Senate Bill 612, sponsored by Sen. Kimberly Lightford (D-Westchester) and Rep. Jerry Mitchell (R-Forsyth), was passed overwhelmingly with bipartisan support.
The law also requires existing charter schools to have at least 75 percent of all teachers certified under the School Code by the beginning of the 2012-2013 school year. Any new charters must have 75 percent of all educators certified by the beginning of their fourth year of operation.
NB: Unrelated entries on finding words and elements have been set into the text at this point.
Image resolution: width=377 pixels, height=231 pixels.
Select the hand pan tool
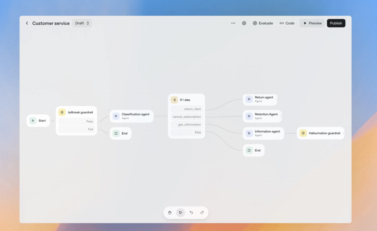pos(170,213)
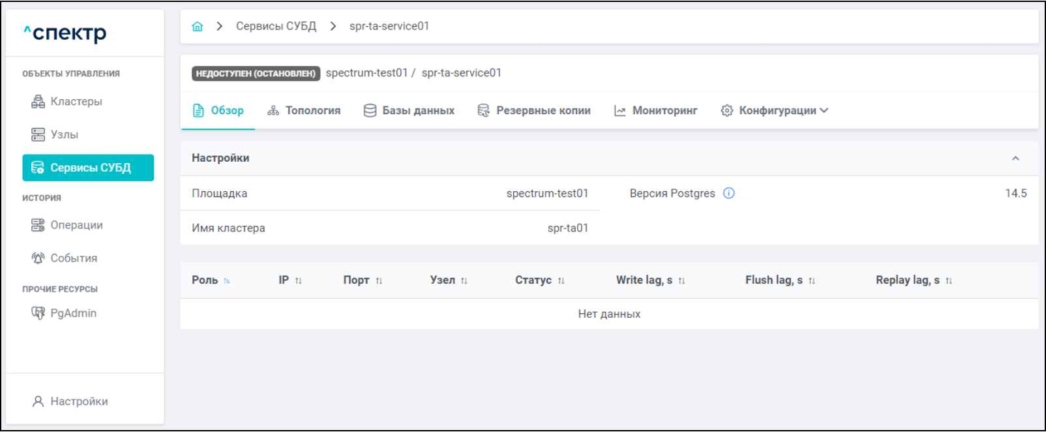Open PgAdmin resource link
Viewport: 1046px width, 432px height.
click(73, 313)
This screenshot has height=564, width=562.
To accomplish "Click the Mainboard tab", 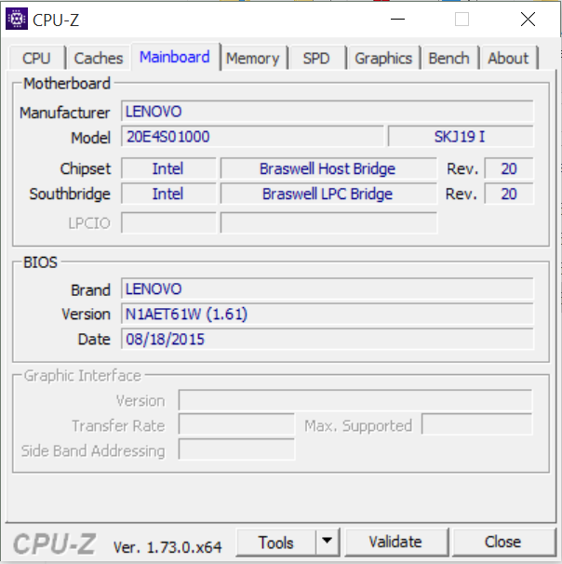I will click(x=175, y=57).
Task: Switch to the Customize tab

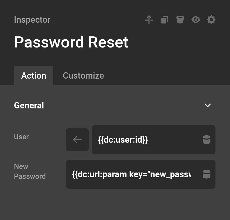Action: 83,76
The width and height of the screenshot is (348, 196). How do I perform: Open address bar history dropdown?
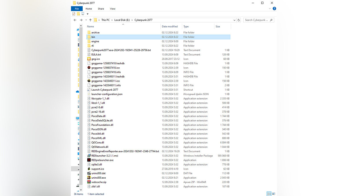pyautogui.click(x=234, y=20)
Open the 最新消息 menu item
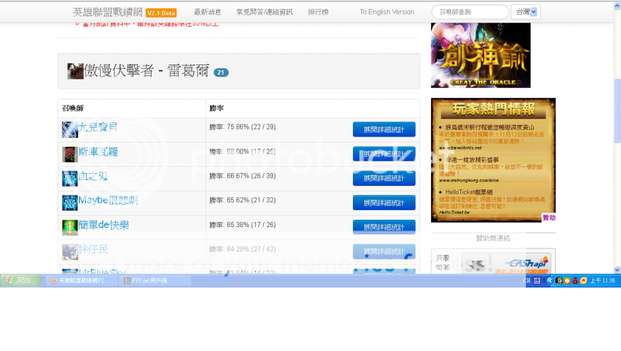The height and width of the screenshot is (351, 621). click(x=208, y=12)
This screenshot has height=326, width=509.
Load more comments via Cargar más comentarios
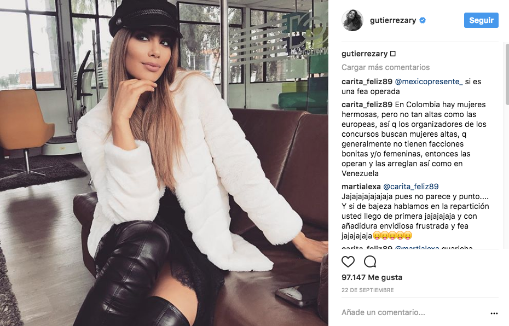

The law also establishes the Independent Charter School Authorizer Task Force to study the viability of an independent charter school authorizing organization and increases academic and financial accountability of charter schools.
The governor also signed SB 1828, SB 2119 and SB 1796 at the July 30 event. SB 1828 and SB 2119 strengthen the state’s position to compete for federal recovery dollars from the Department of Education’s Race to the Top grant program. SB 1796 establishes the Illinois Hope and Opportunities Pathways through Education (IHOPE) to create a system to re-enroll high school dropouts.
Quinn was joined at the bill signing by Sen. Lightford, Sen. Heather Steans (D-Chicago), Rep. Monique D. Davis (D-Chicago), Rep. Mitchell, Alain Locke Charter Academy Principal Lennie Jones, Alain Locke Charter Academy Board Chairman Pat Ryan Jr., Civic Committee President Eden Martin and Advance Illinois Executive Director Robin Steans.